══ Supplied material

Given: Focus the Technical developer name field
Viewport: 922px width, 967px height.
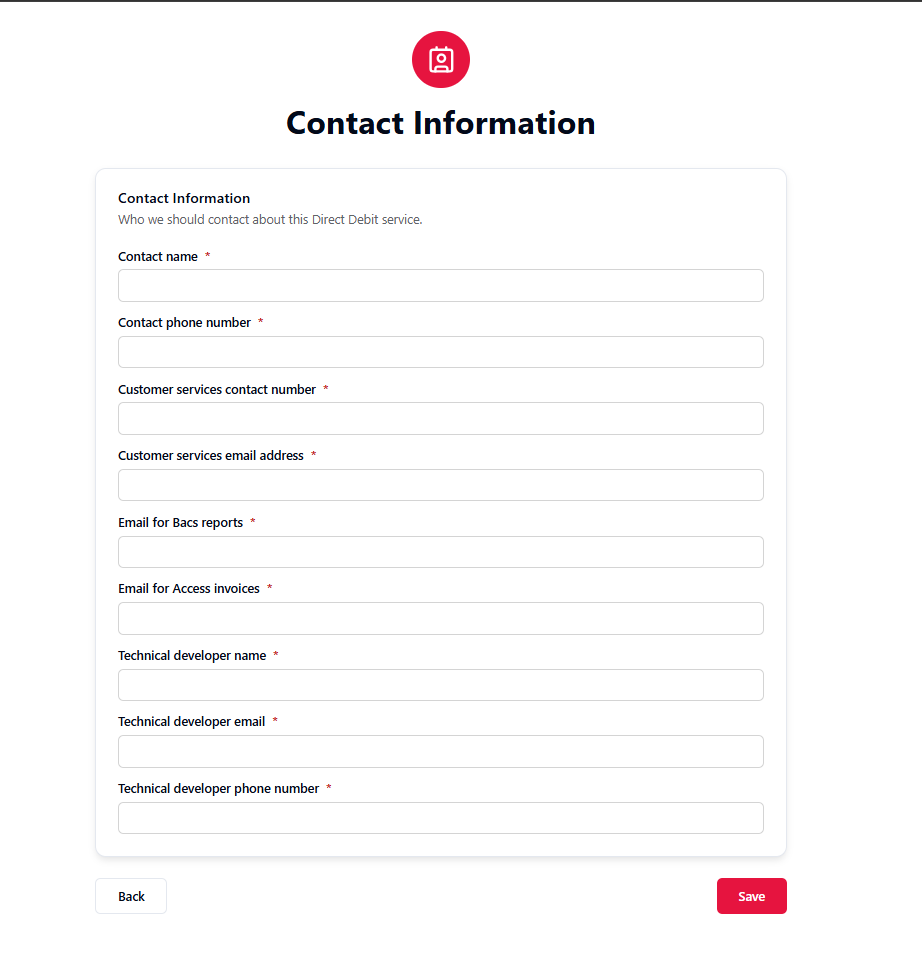Looking at the screenshot, I should (440, 685).
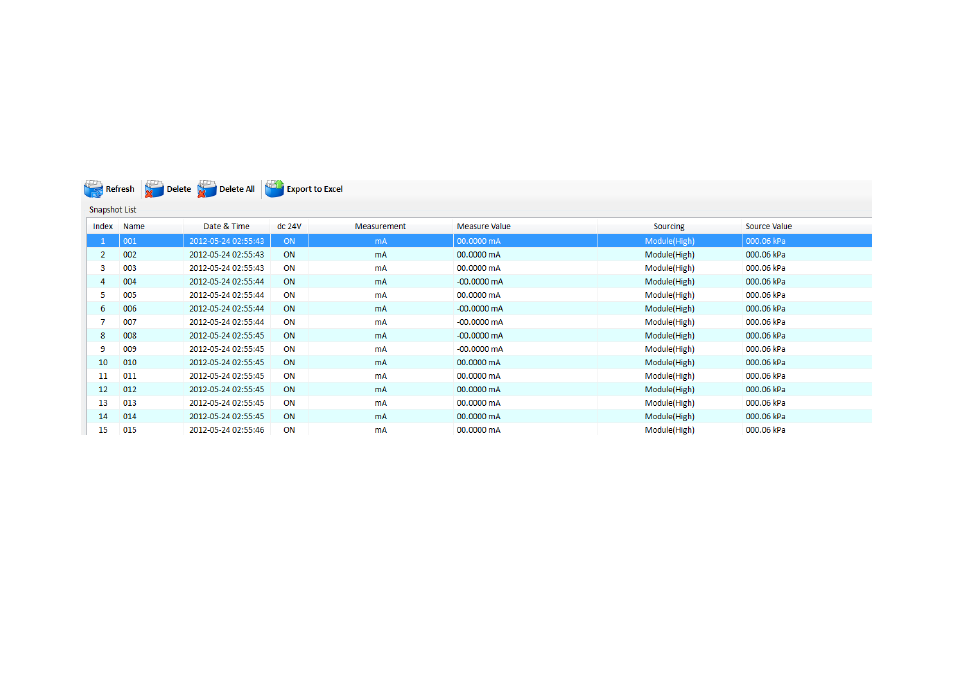Select snapshot row with index 15
The image size is (954, 674).
click(479, 429)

════

— Task —
In your answer, repeat the material above in full, exactly, and without its pictures.

— Solution —
Given: Focus the Technical developer name field
Viewport: 922px width, 967px height.
Looking at the screenshot, I should (440, 685).
Select snapshot row with index 15
The image size is (954, 674).
click(479, 429)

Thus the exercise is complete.